- [Dataset]

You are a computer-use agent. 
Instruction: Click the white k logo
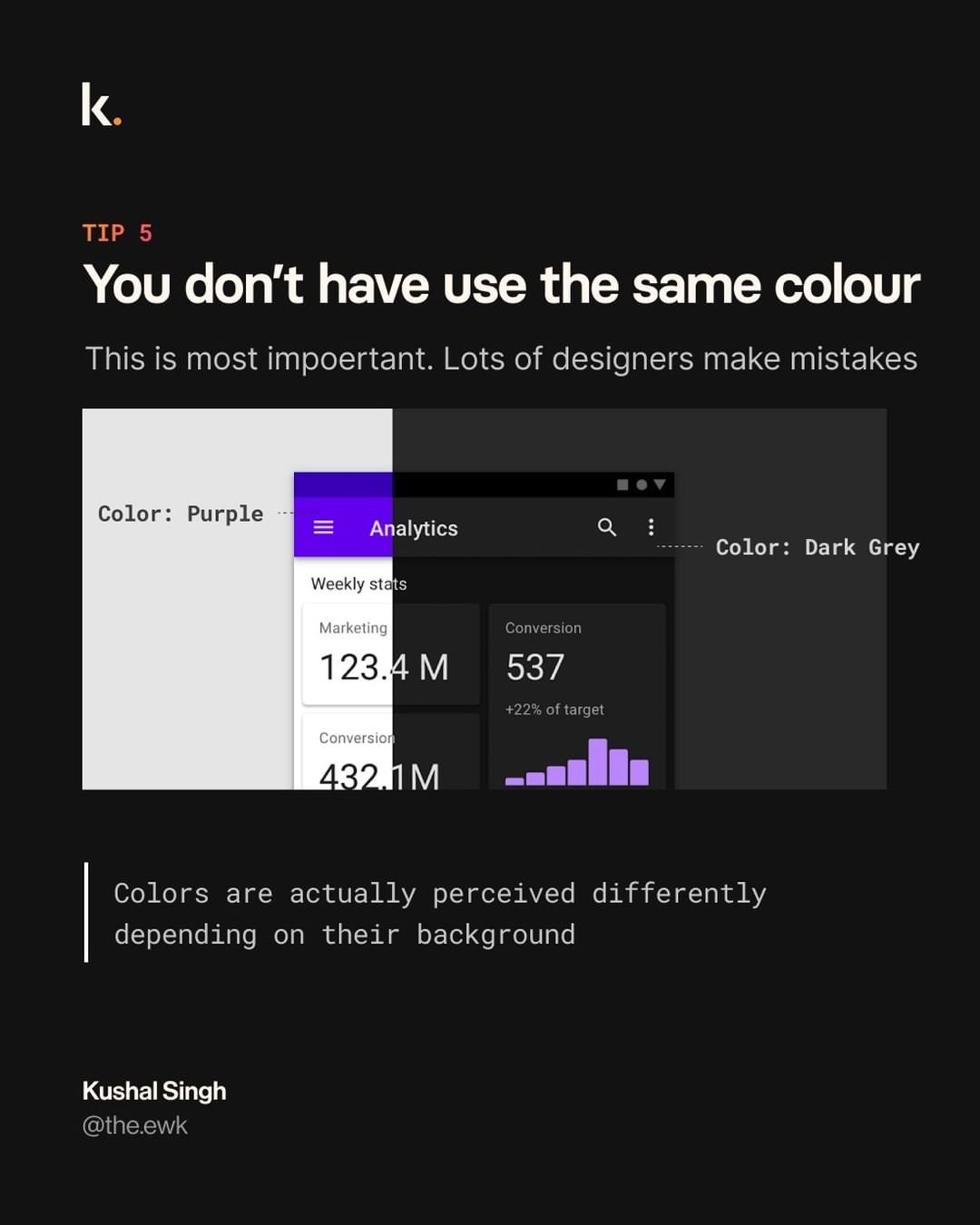pyautogui.click(x=95, y=104)
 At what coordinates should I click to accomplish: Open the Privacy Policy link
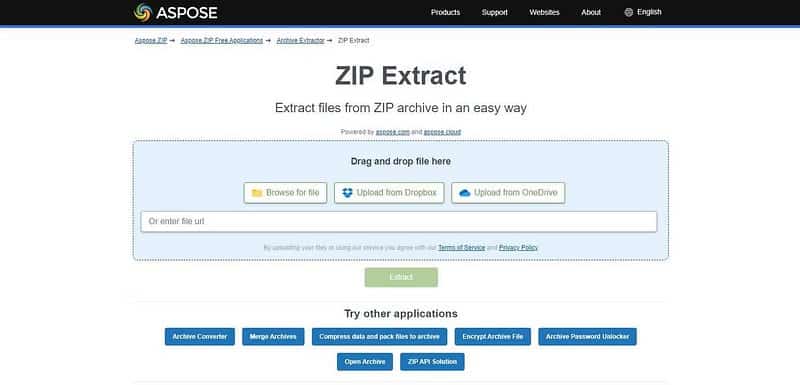(x=518, y=247)
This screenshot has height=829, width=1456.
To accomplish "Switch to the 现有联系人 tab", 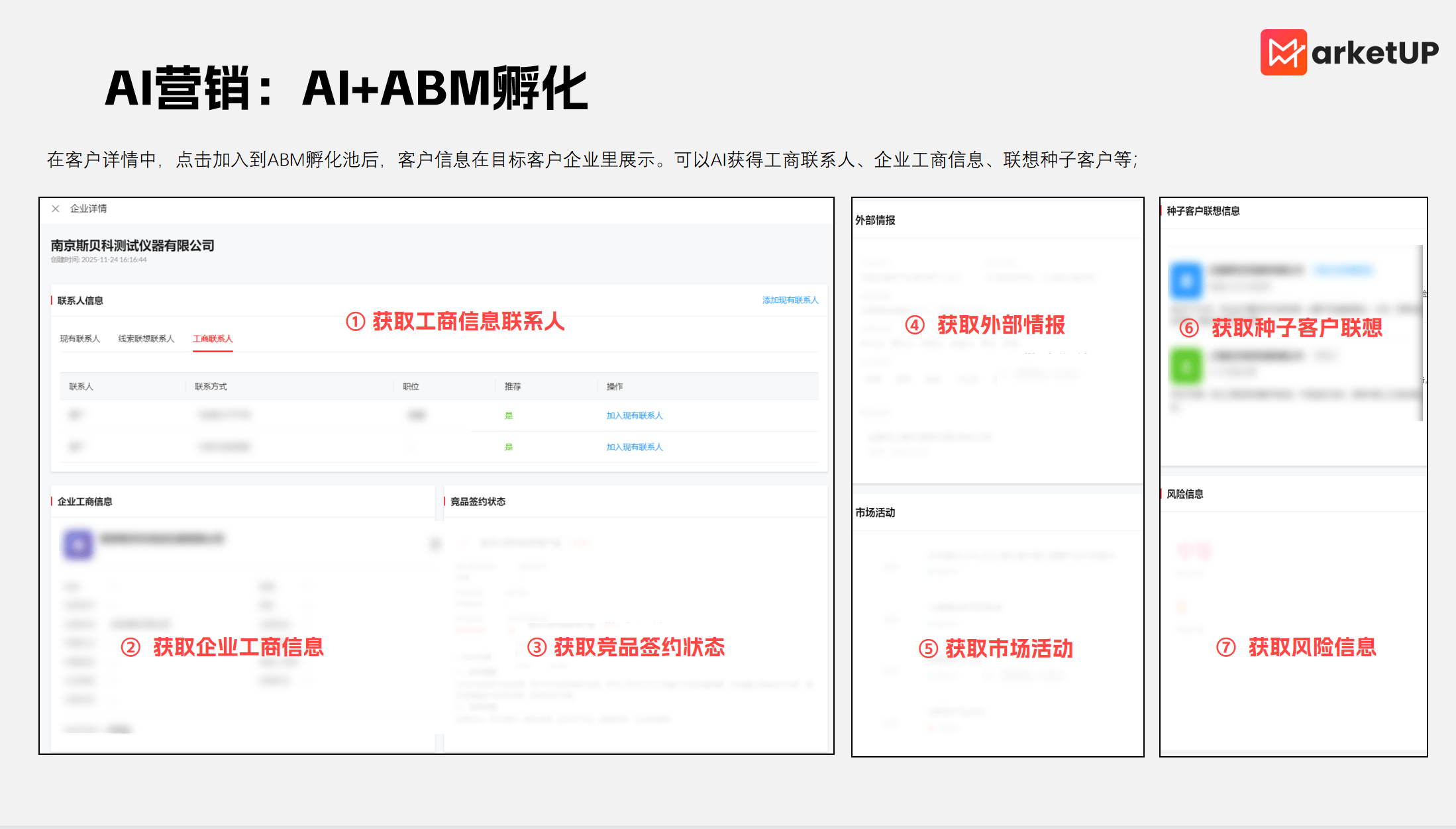I will 79,338.
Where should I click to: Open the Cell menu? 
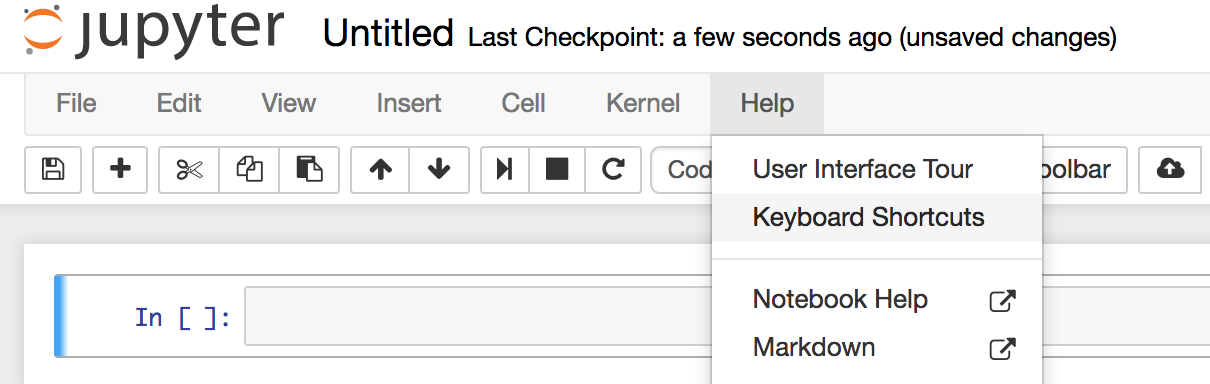pyautogui.click(x=524, y=103)
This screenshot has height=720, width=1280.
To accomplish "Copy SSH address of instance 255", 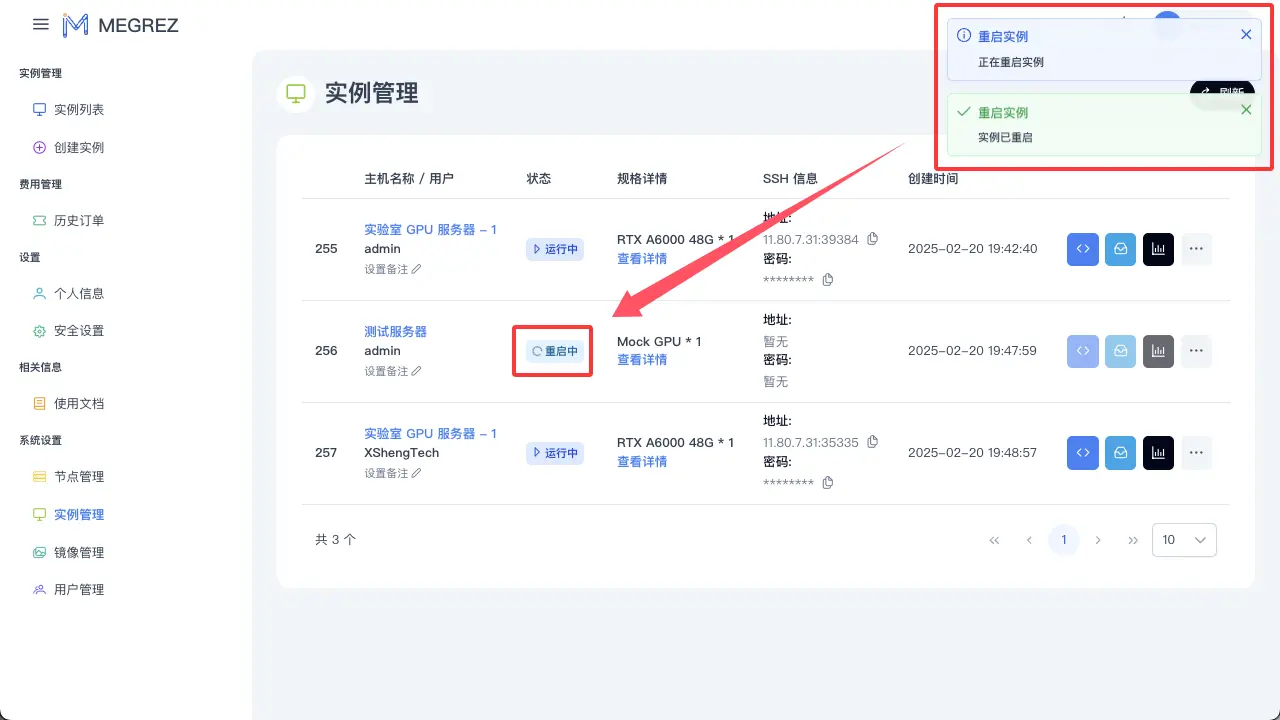I will click(872, 239).
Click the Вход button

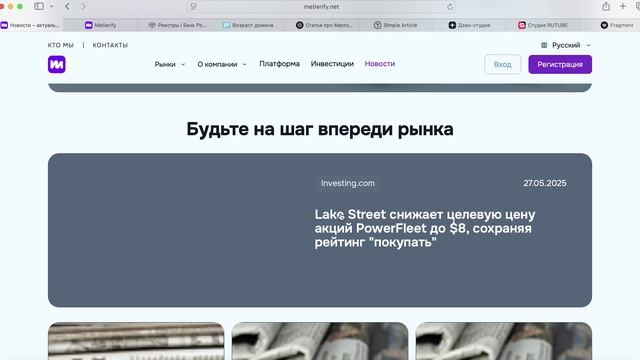[x=502, y=64]
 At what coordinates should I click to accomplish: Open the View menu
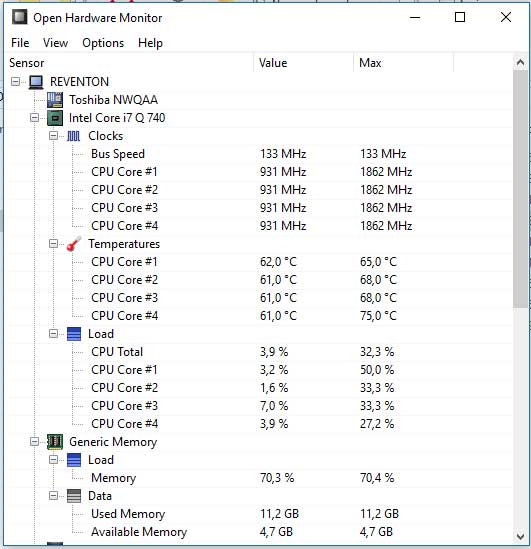(55, 43)
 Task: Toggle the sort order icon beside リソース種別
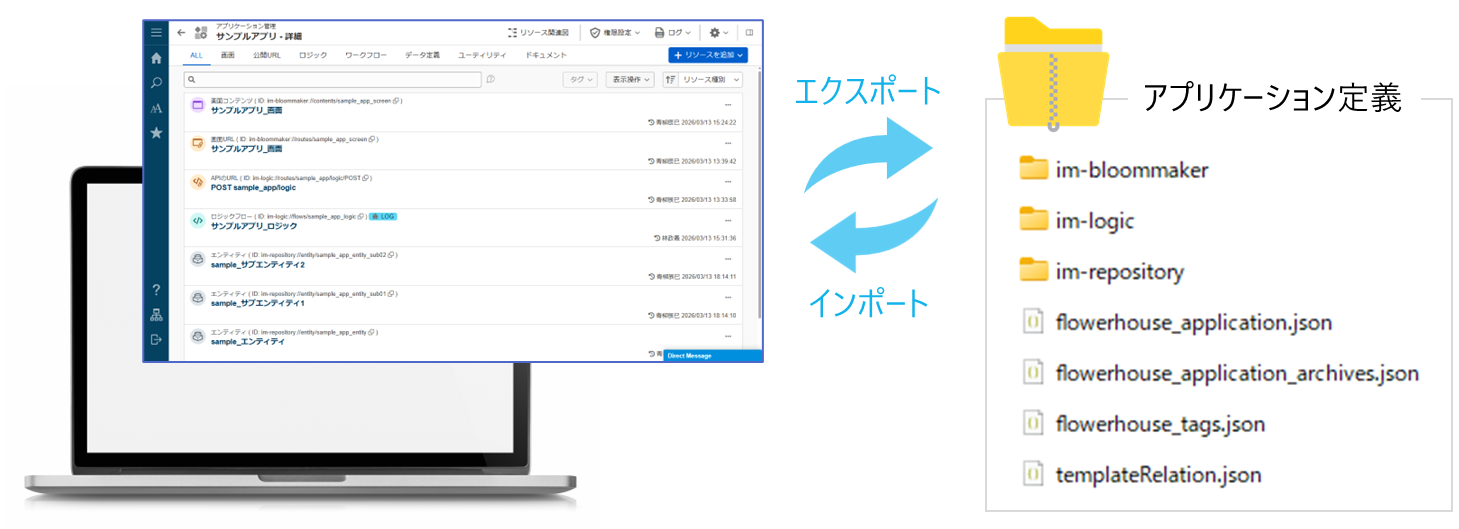click(671, 79)
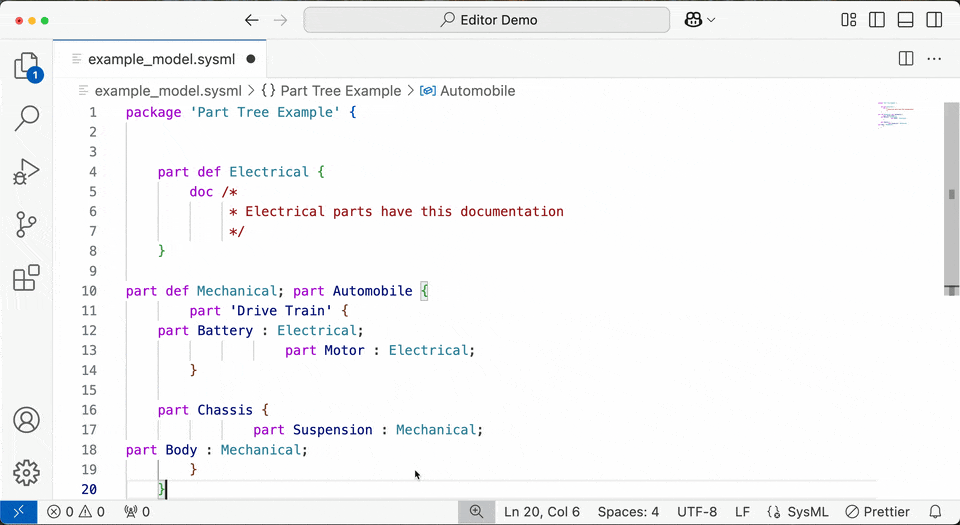The height and width of the screenshot is (525, 960).
Task: Open the Source Control view
Action: [26, 225]
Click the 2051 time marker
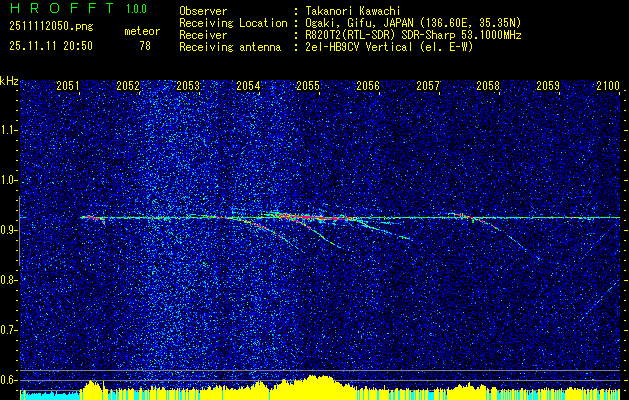 coord(68,85)
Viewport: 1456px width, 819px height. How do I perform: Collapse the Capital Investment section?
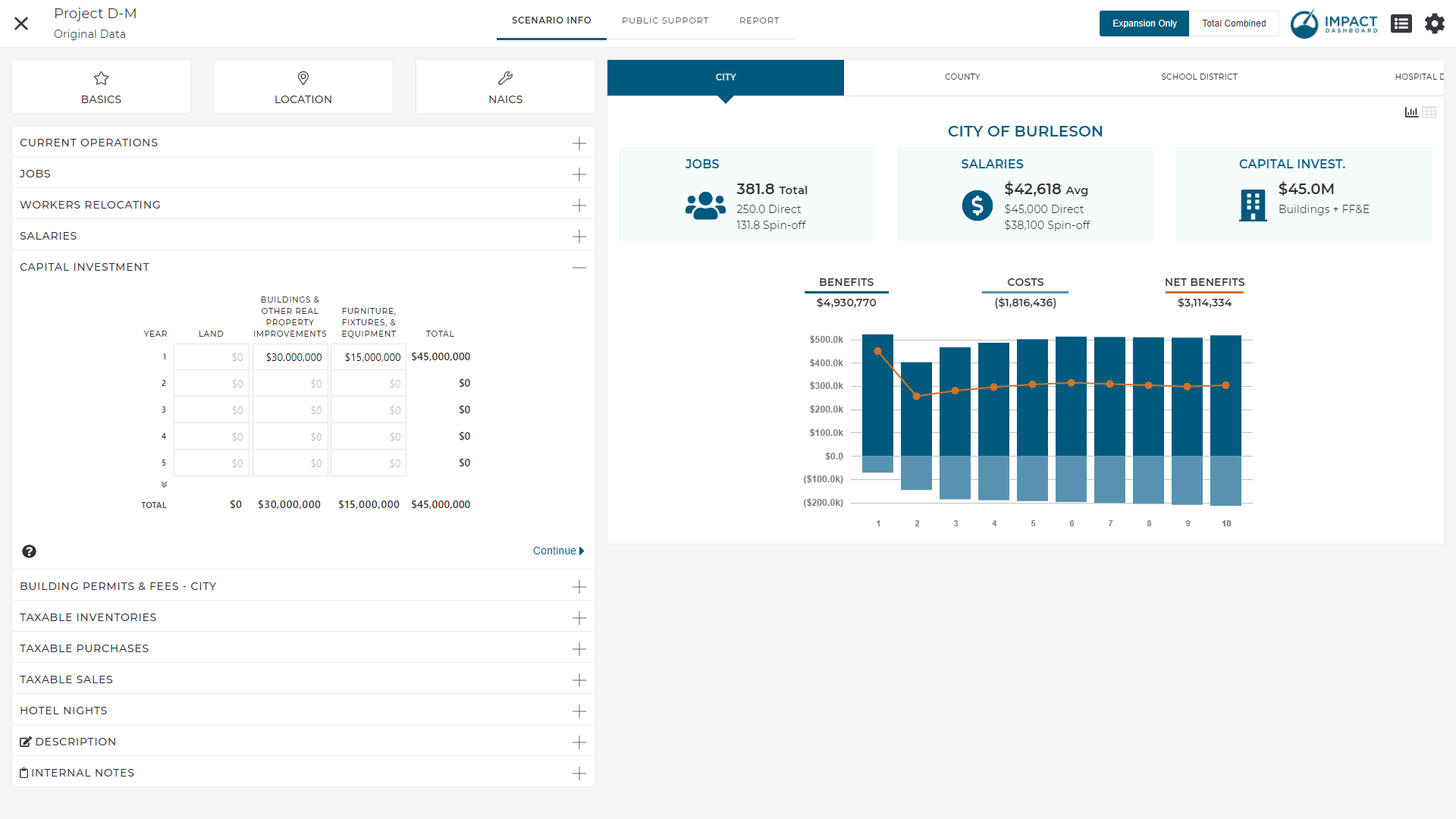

- [Task to carry out] Convert the lines from the one with "Click the Вход button" through the end of the records into a JSON list of strings, one string per line, skipping blank lines and leaving out the pictures.

- [Task output]
[
  "Click the Вход button",
  "[x=502, y=64]",
  " At what coordinates should I click to accomplish: Open the View menu",
  "(55, 43)",
  " Task: Toggle the sort order icon beside リソース種別",
  "click(671, 79)",
  "The height and width of the screenshot is (525, 960).",
  "Task: Open the Source Control view",
  "Action: [26, 225]",
  "Click the 2051 time marker",
  " coord(68,85)",
  "Viewport: 1456px width, 819px height. How do I perform: Collapse the Capital Investment section?"
]